L’Organisation mondiale de la santé (OMS) est montée au créneau, lundi 6 avril 2020, pour fustiger des propos « racistes » et « l’héritage d’une mentalité coloniale » après que deux chercheurs français aient récemment évoqué l’Afrique comme “un terrain d’essai” pour tester un vaccin potentiel contre le nouveau Coronavirus.

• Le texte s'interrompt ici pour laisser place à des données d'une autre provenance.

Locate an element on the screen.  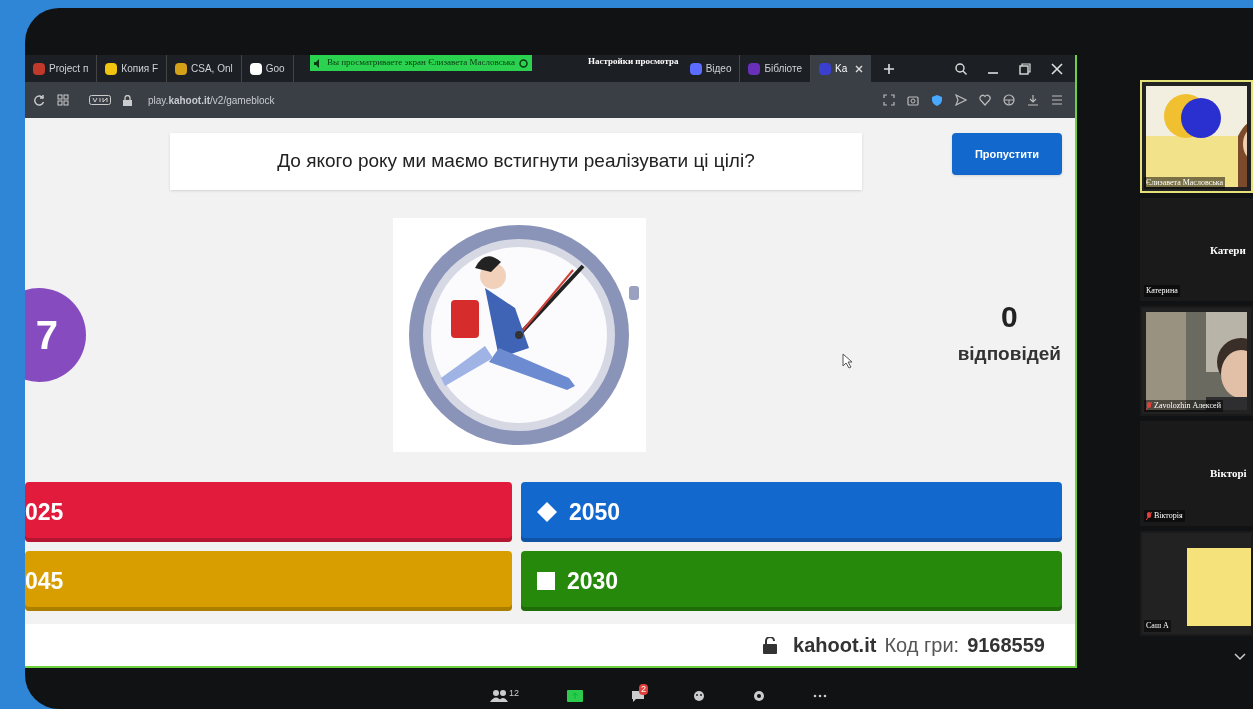
answer-count-label: відповідей is located at coordinates (1009, 354).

Le patron de l’OMS a condamné, lundi, les “propos racistes” de chercheurs français – sans les nommer – ayant récemment évoqué l’Afrique comme “un terrain d’essai” pour tester un vaccin potentiel contre le Covid-19, dénonçant “l’héritage d’une mentalité coloniale”, rapporte l’AFP. Au cours d’une conférence de presse virtuelle tenue depuis Genève, le directeur général de l’OMS, Tedros Adhanom Ghebreyesus a fustigé les propos de ces deux experts. “Ce genre de propos racistes ne font rien avancer. Ils vont contre l’esprit de solidarité. L’Afrique ne peut pas et ne sera un terrain d’essai pour aucun vaccin”, a tranché le patron de l’OMS. Avant d’ajouter que “l’héritage de la mentalité coloniale doit prendre fin”.

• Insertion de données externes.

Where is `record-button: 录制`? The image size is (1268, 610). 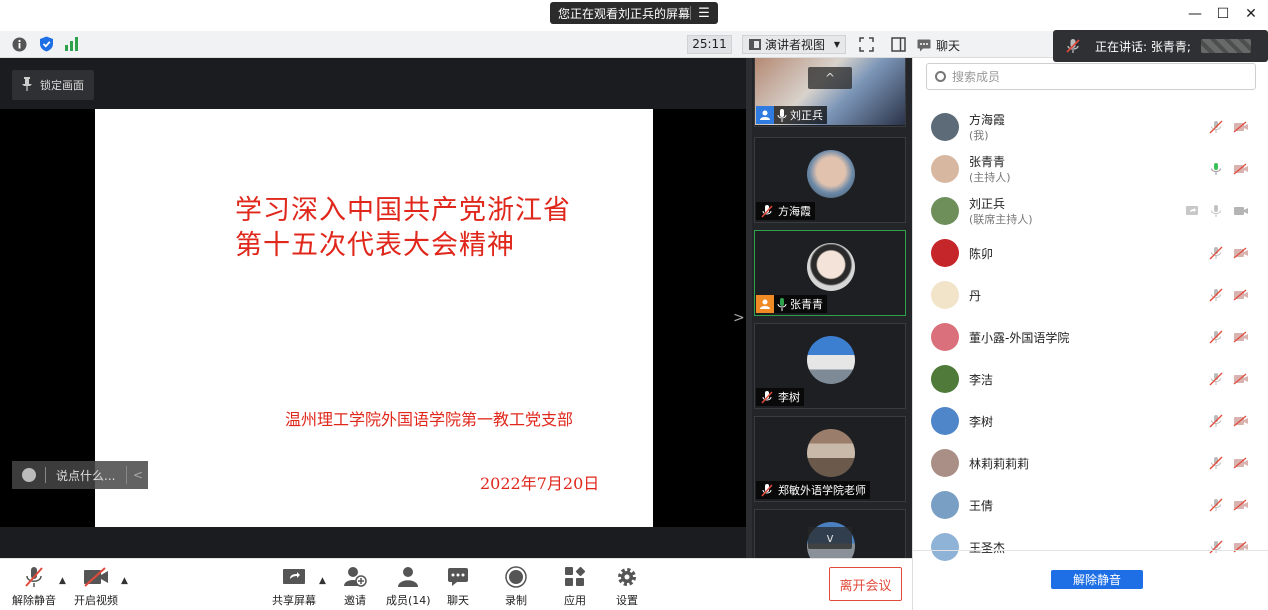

Cette réaction de Tedros Adhanom Ghebreyesus a été suscitée par la question d’un journaliste nigérian. M. Tedros n’a pas nommé les scientifiques en cause, mais une vive polémique a éclaté en France et en Afrique notamment après un échange entre un chercheur de l’Institut français de la recherche médicale (Inserm) et Jean-Paul Mira, chef de service de réanimation de l’hôpital Cochin à Paris, le 1er avril sur la chaîne LCI. Dans cette séquence, note l’AFP, Camille Locht, directeur de recherche à l’Inserm à Lille (nord de la France), était interrogé sur des recherches menées autour du vaccin BCG contre le Covid-19.
Mais le schéma provocateur utilisé par Jean-Paul Mira et la réaction à l’affirmatif de Camille Locht ont suscité une vague d’indignation aussi bien en Afrique qu’en France. Interrogeant son collègue chercheur de l’Inserm, ce chef de service de réanimation déclarait sur LCI : «Si je peux être provocateur, est-ce qu’on ne devrait pas faire cette étude en Afrique, où il n’y a pas de masques, pas de traitement, pas de réanimation », s’est-il adressé à Camille Locht, mercredi 1er avril. Avant de poursuivre son persiflage : « un peu comme c’est fait d’ailleurs pour certaines études sur le sida… ou chez les prostituées parce qu’on sait qu’elles sont hautement exposées et elles ne se protègent pas. Qu’est-ce que vous en pensez ? » Son interrogation a bénéficié de l’appui de son interlocuteur avec un : « Alors eeh, vous avez raison… ».
Plusieurs célébrités du monde du football ont réagi, notamment Samuel Eto’o qui a qualifié les deux chercheurs d’« assassins ». Et les deux hommes ont, tour à tour, présenté leurs excuses deux jours après l’incident. Camille Locht se dit même menacé de mort et a porté plainte.